> **Data entries**
-- Opening Marker --
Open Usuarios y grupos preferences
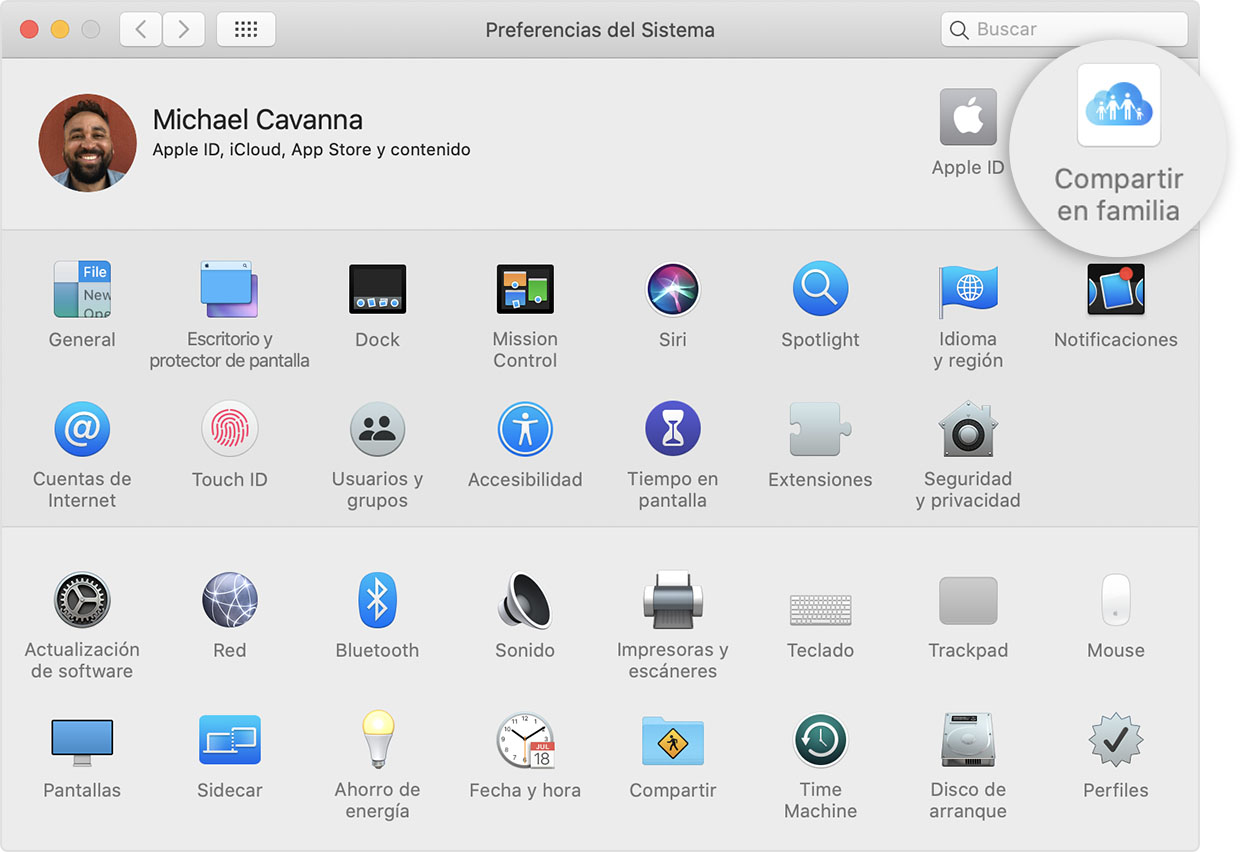Image resolution: width=1240 pixels, height=852 pixels. tap(377, 428)
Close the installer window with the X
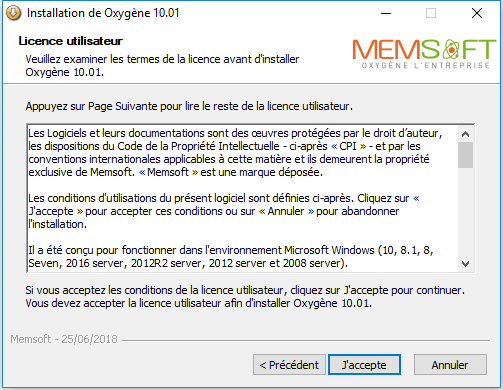 477,13
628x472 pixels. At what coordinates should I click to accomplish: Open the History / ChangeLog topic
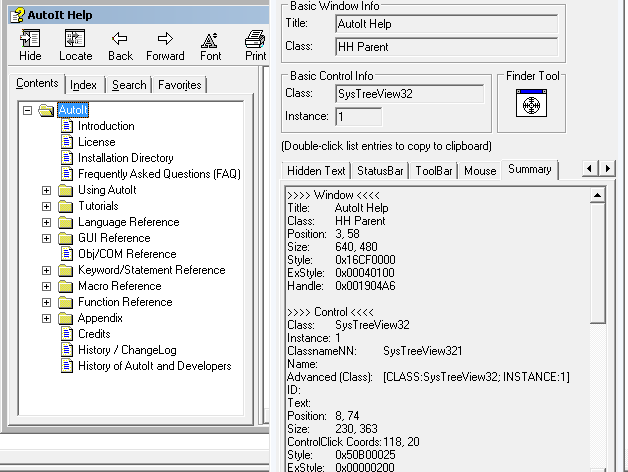pyautogui.click(x=126, y=350)
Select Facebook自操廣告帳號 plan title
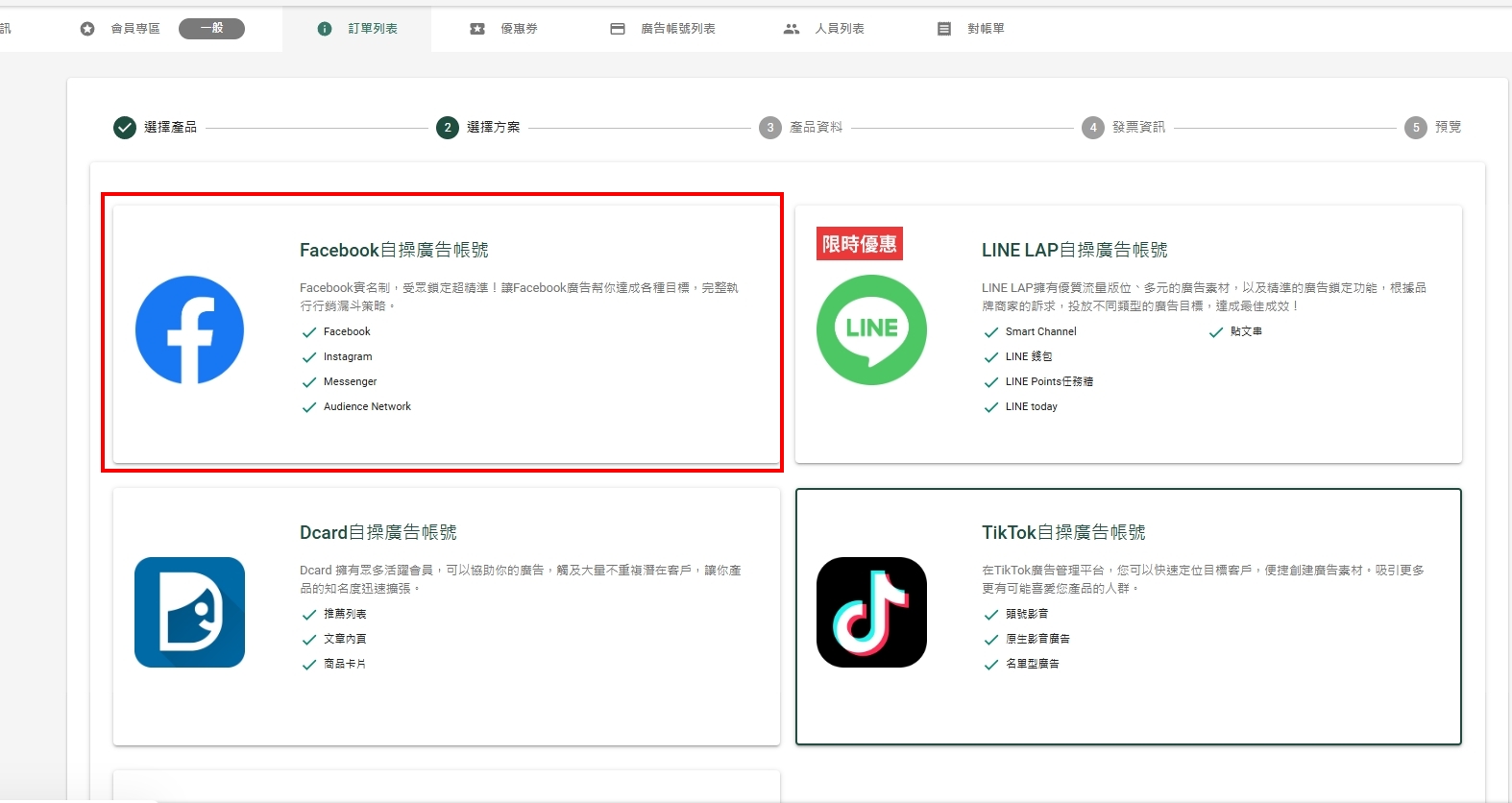The height and width of the screenshot is (803, 1512). click(394, 250)
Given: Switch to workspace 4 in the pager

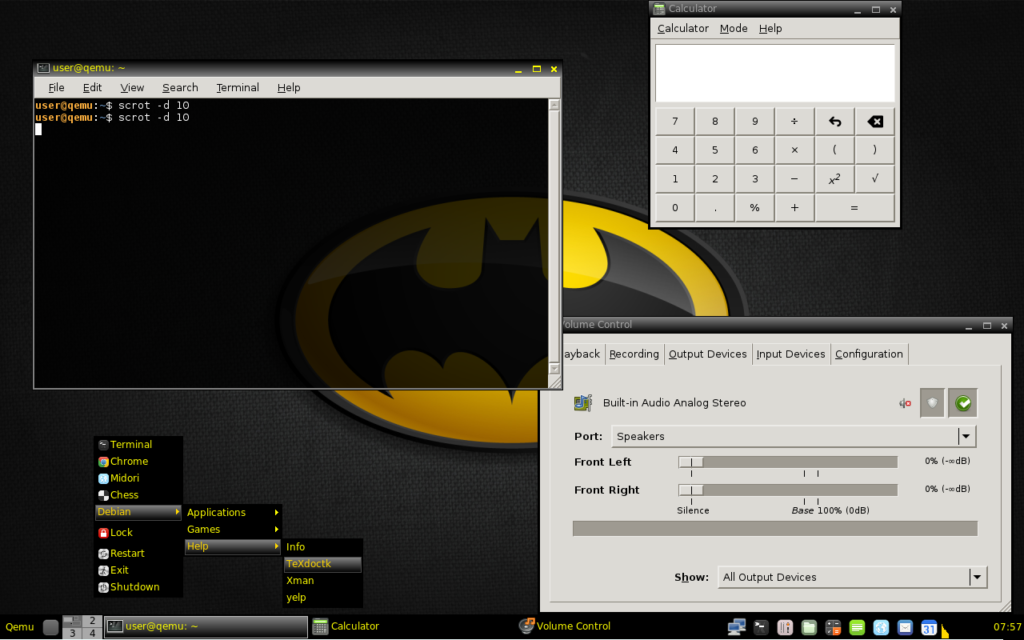Looking at the screenshot, I should [91, 633].
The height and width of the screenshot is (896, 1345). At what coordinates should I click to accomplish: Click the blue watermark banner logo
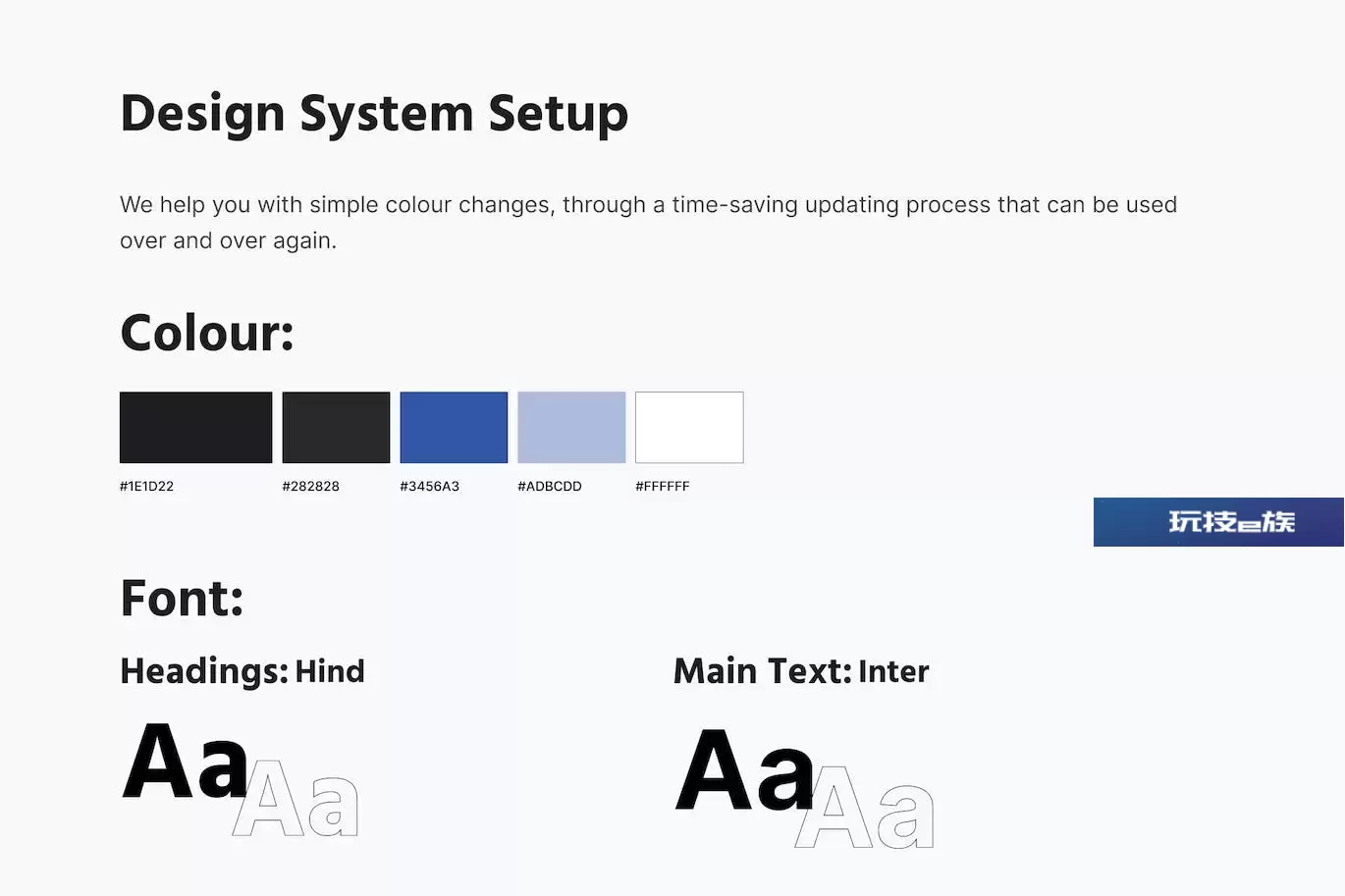tap(1218, 522)
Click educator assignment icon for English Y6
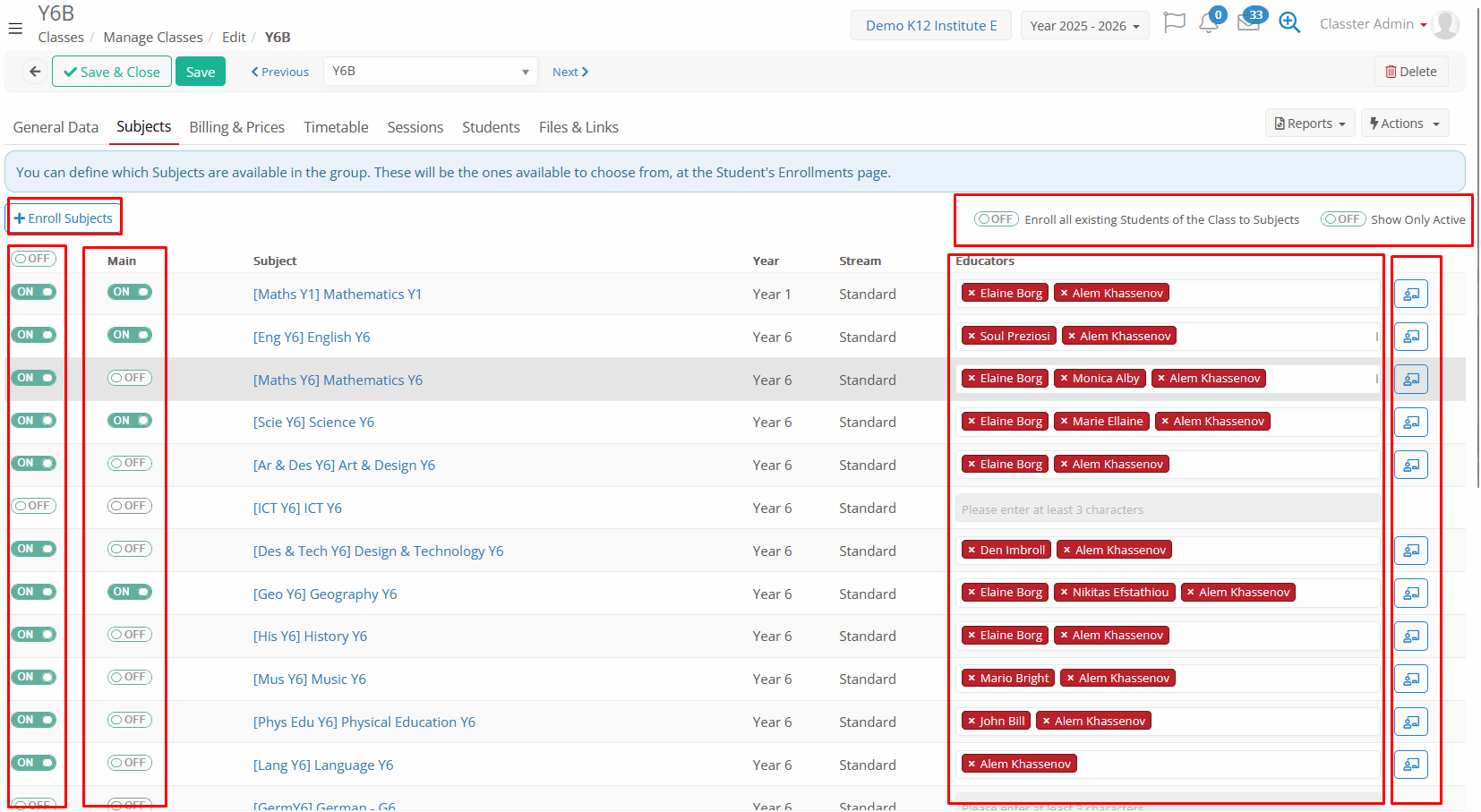Screen dimensions: 1481x812 click(1410, 337)
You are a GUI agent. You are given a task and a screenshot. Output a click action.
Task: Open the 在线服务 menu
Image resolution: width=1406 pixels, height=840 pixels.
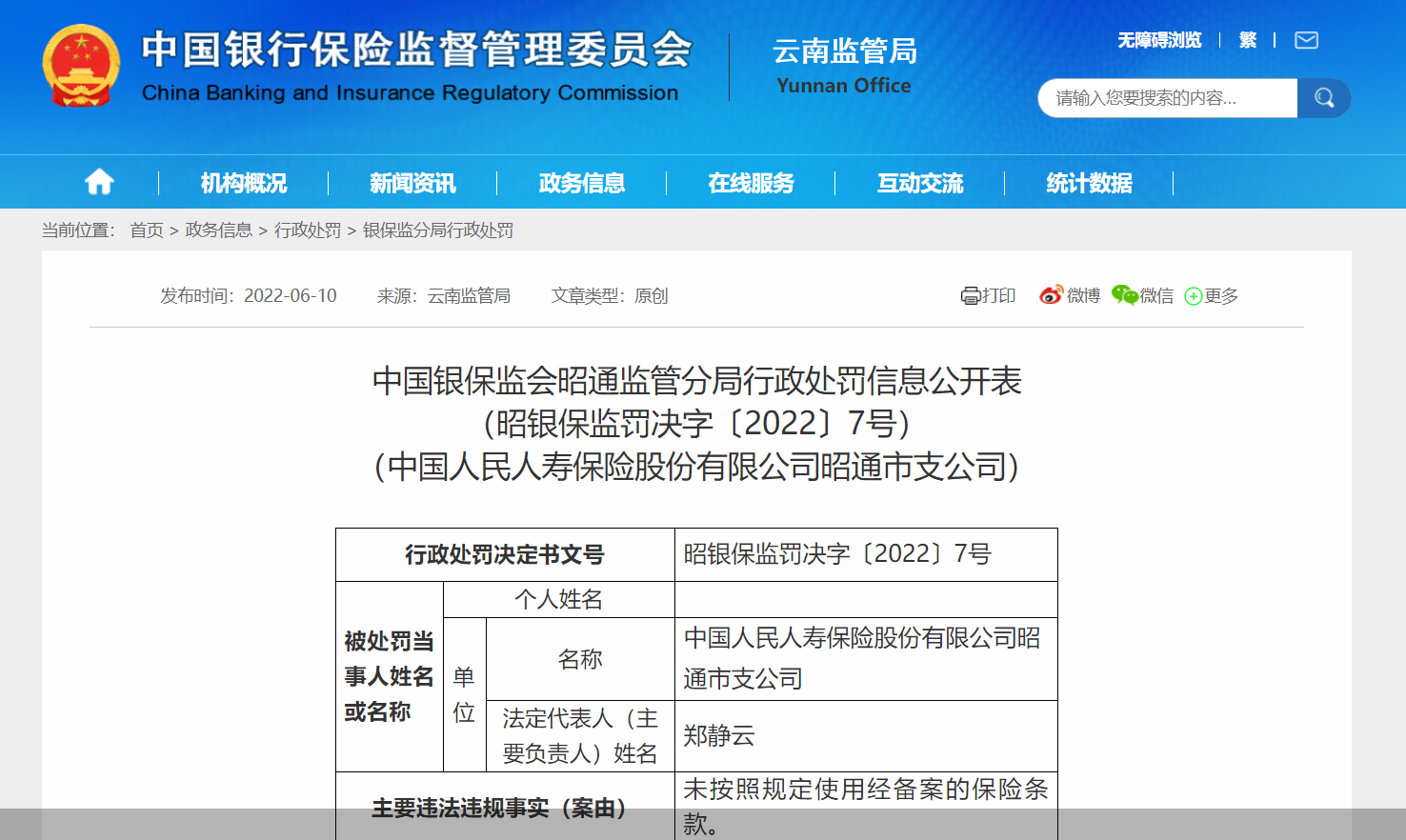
-- Closing Marker --
> **Instructions for the task**
The expected result is every record above, word for word, with no pictures in it.

> **Answer box**
Open Usuarios y grupos preferences
Image resolution: width=1240 pixels, height=852 pixels. tap(377, 428)
Close the installer window with the X
 477,13
628x472 pixels. At what coordinates should I click to accomplish: Open the History / ChangeLog topic
pyautogui.click(x=126, y=350)
Select Facebook自操廣告帳號 plan title
The height and width of the screenshot is (803, 1512). click(394, 250)
Given: Switch to workspace 4 in the pager

Looking at the screenshot, I should [91, 633].
The height and width of the screenshot is (896, 1345). At what coordinates should I click to accomplish: Click the blue watermark banner logo
tap(1218, 522)
Click educator assignment icon for English Y6
Screen dimensions: 1481x812 click(1410, 337)
You are a GUI agent. You are given a task and a screenshot. Output a click action.
Task: Open the 在线服务 menu
Image resolution: width=1406 pixels, height=840 pixels.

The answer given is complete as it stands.